━━━ SUPPLIED ENTRIES

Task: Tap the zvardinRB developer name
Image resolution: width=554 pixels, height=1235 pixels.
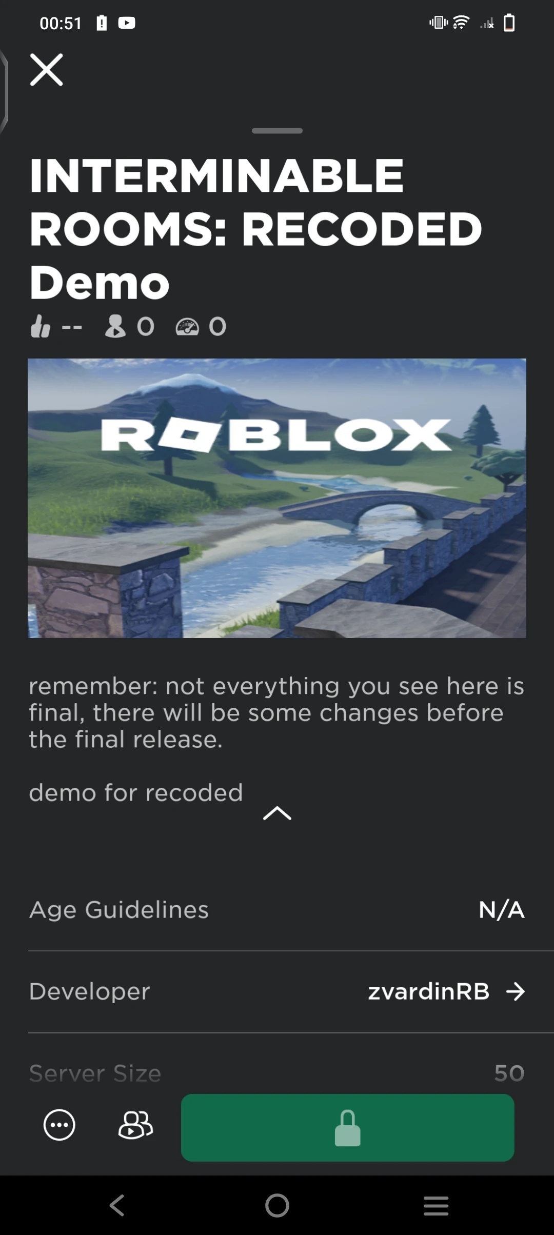Action: pyautogui.click(x=429, y=991)
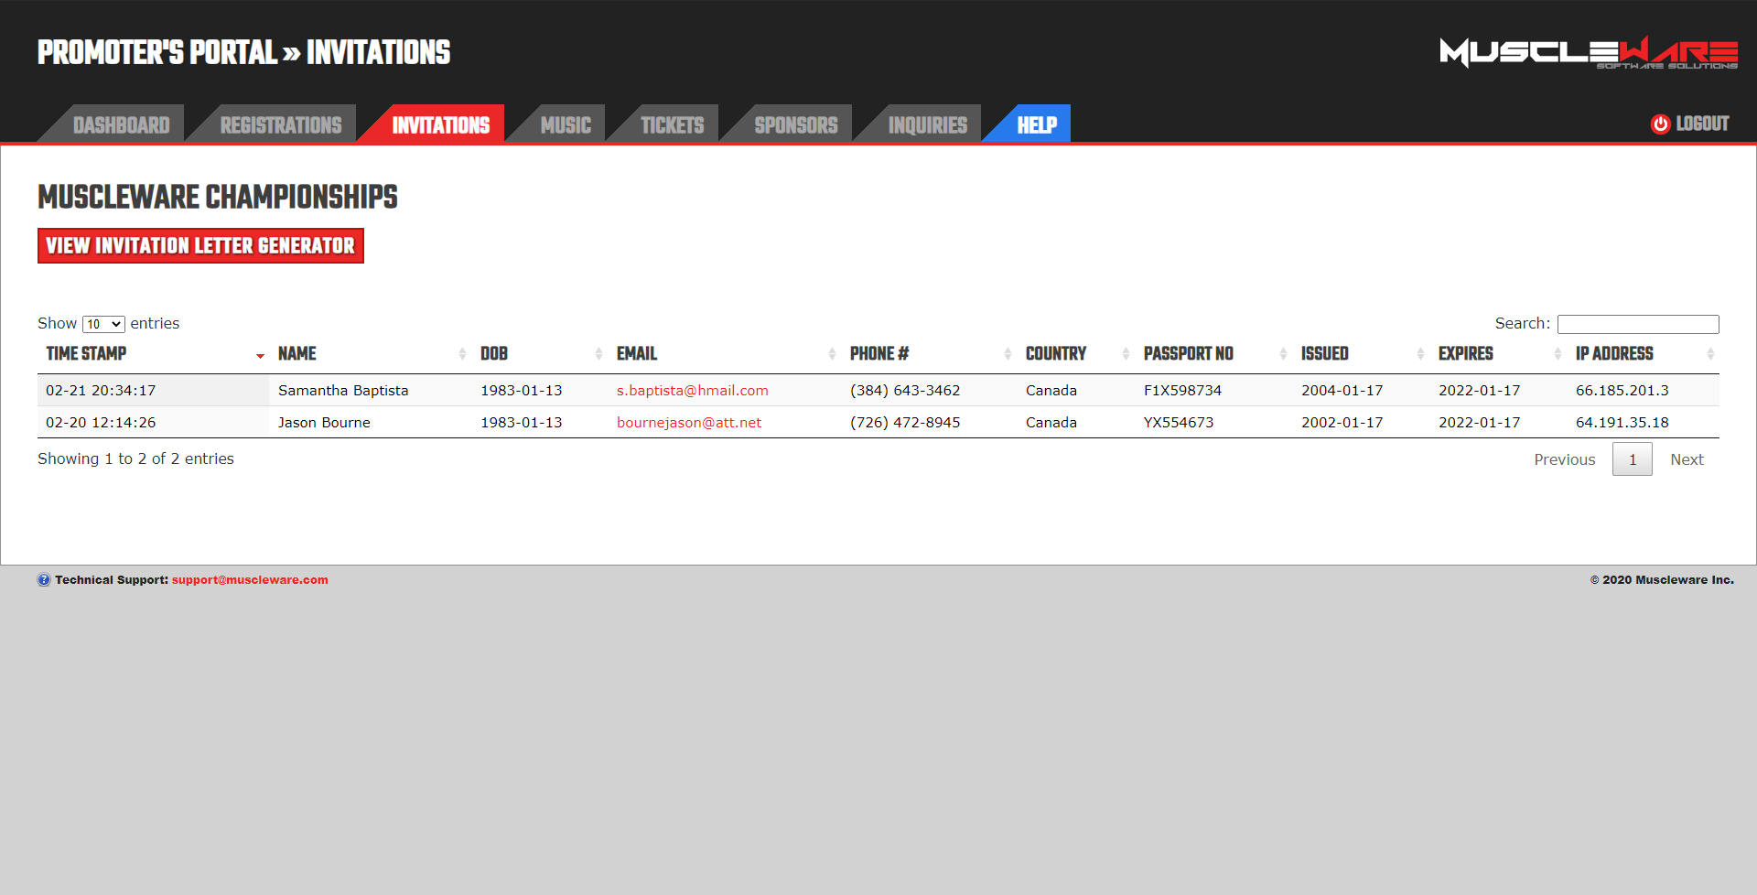The width and height of the screenshot is (1757, 895).
Task: Click bournejason@att.net email link
Action: [x=688, y=423]
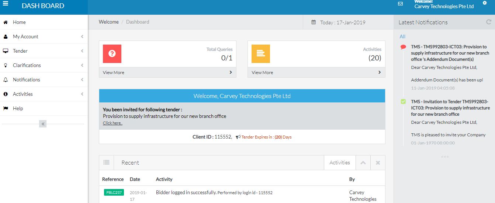Click the yellow Activities card icon
This screenshot has height=203, width=495.
pos(261,54)
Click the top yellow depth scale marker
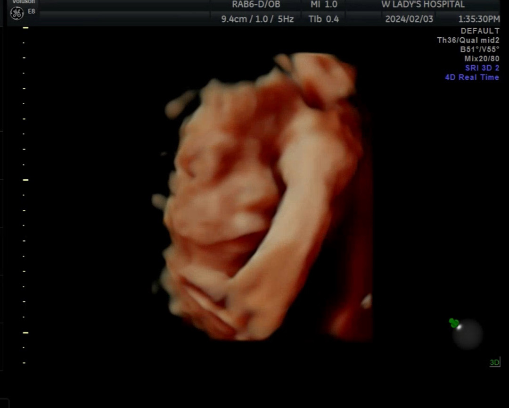This screenshot has width=509, height=408. [25, 28]
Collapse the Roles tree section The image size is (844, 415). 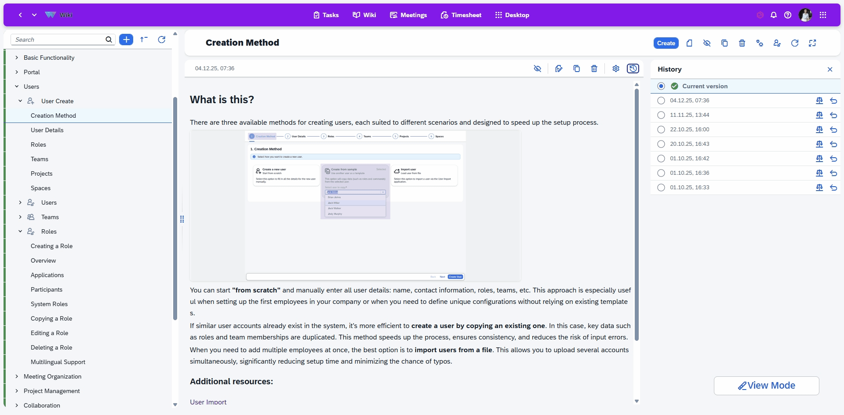(x=20, y=231)
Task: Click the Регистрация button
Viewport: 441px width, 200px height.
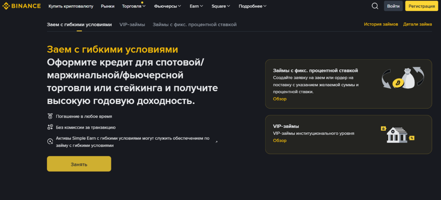Action: click(x=422, y=6)
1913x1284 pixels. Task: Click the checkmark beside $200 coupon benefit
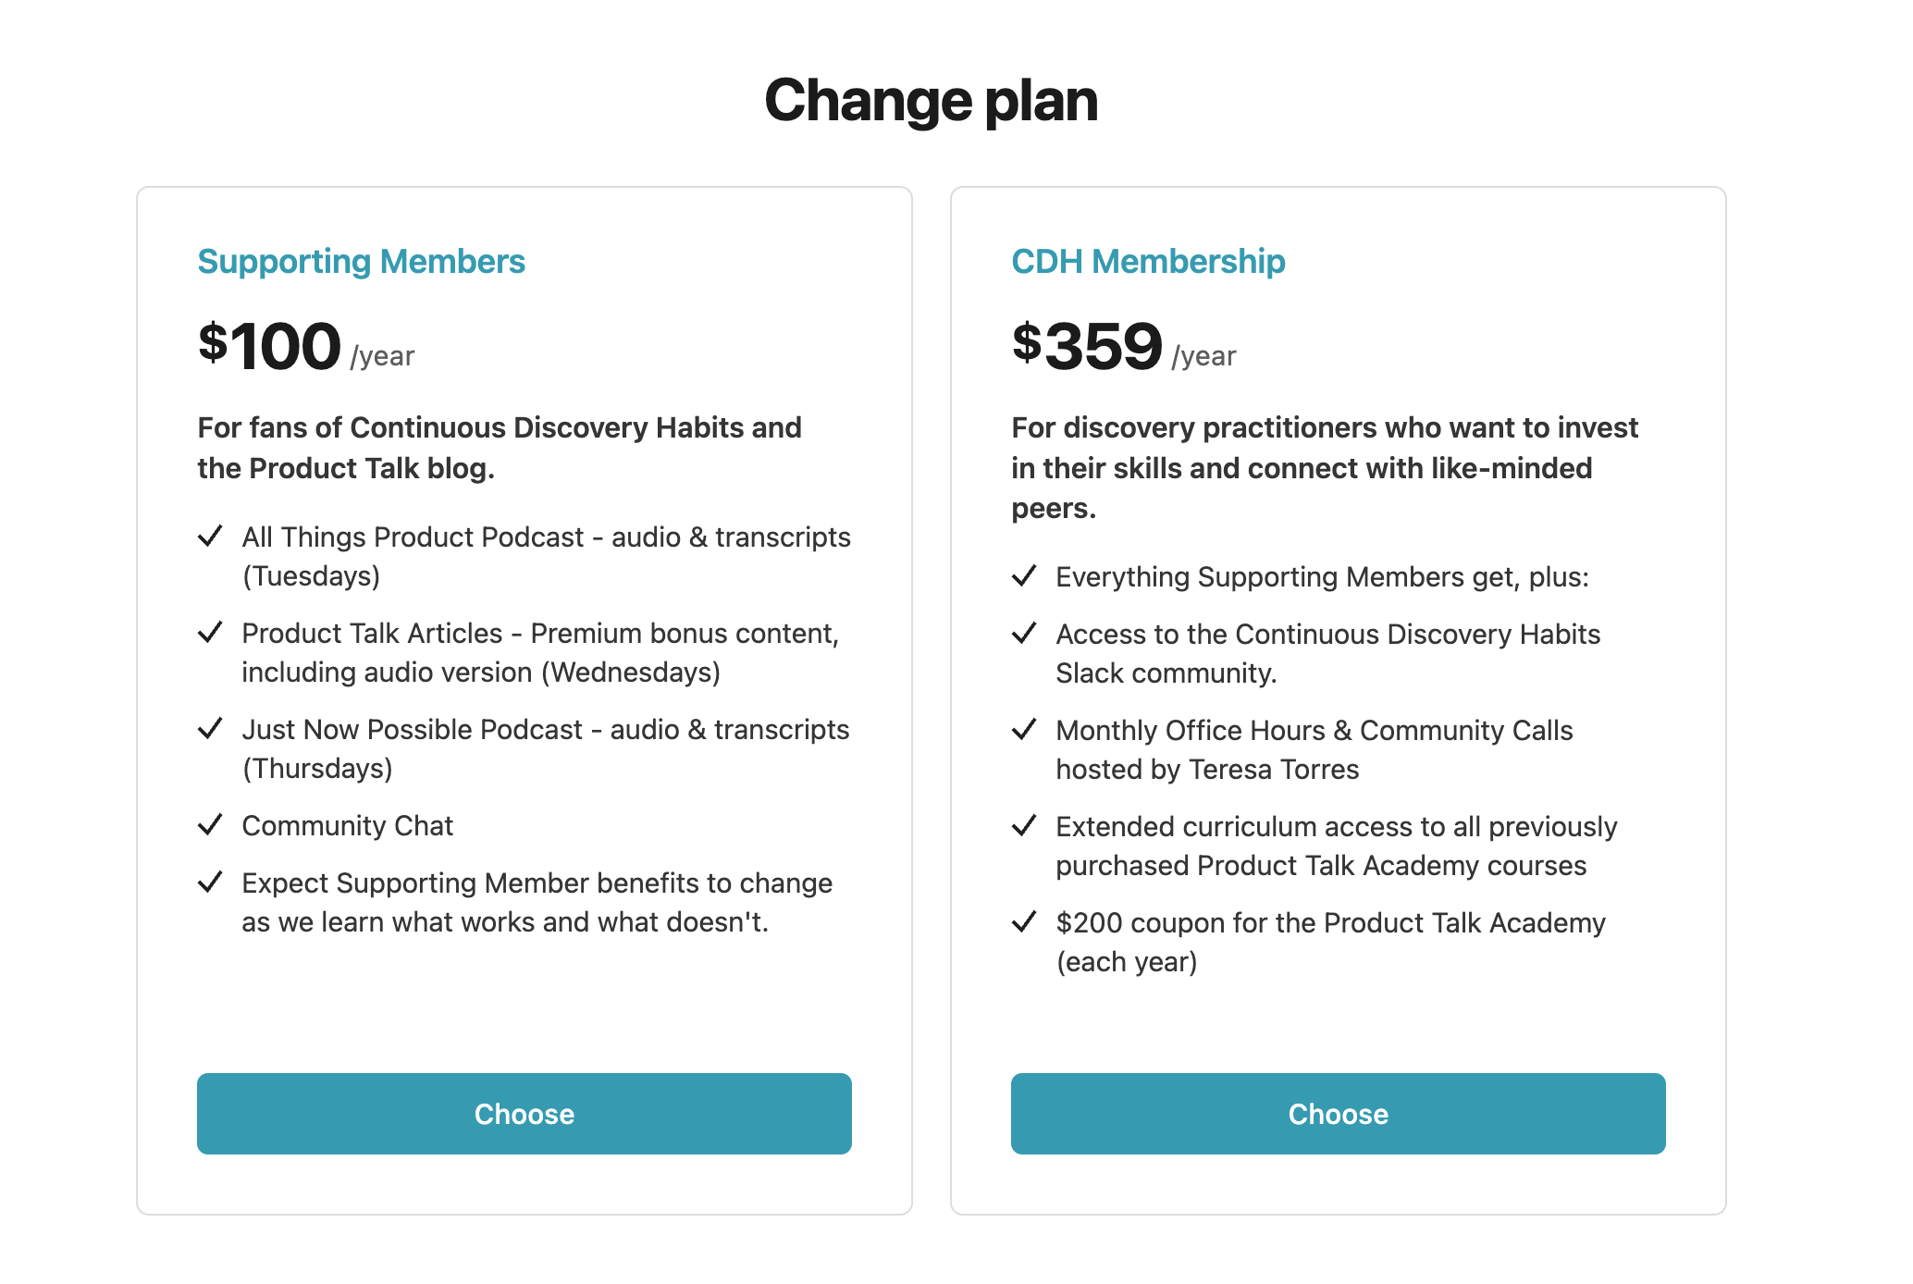pos(1026,922)
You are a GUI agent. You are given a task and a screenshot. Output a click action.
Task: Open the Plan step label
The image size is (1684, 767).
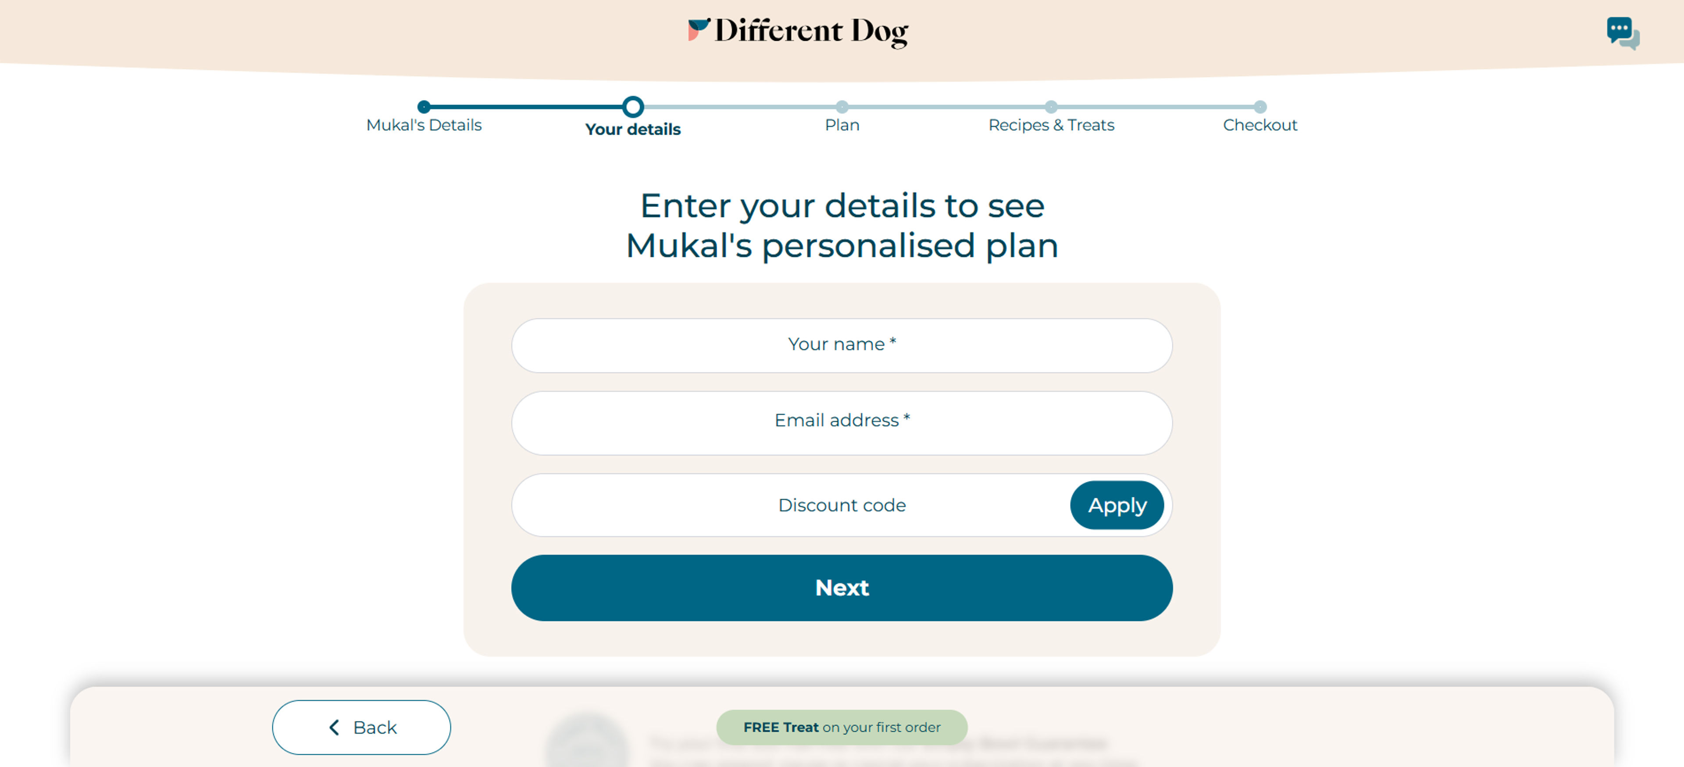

━━━━━━

**TASK DESCRIPTION:** Reproduce the lines from the one with "You are a GUI" through the end of the data, keeping both end lines, adding nothing, and dropping any pictures.

**OUTPUT:**
You are a GUI agent. You are given a task and a screenshot. Output a click action.
Task: Open the Plan step label
The image size is (1684, 767).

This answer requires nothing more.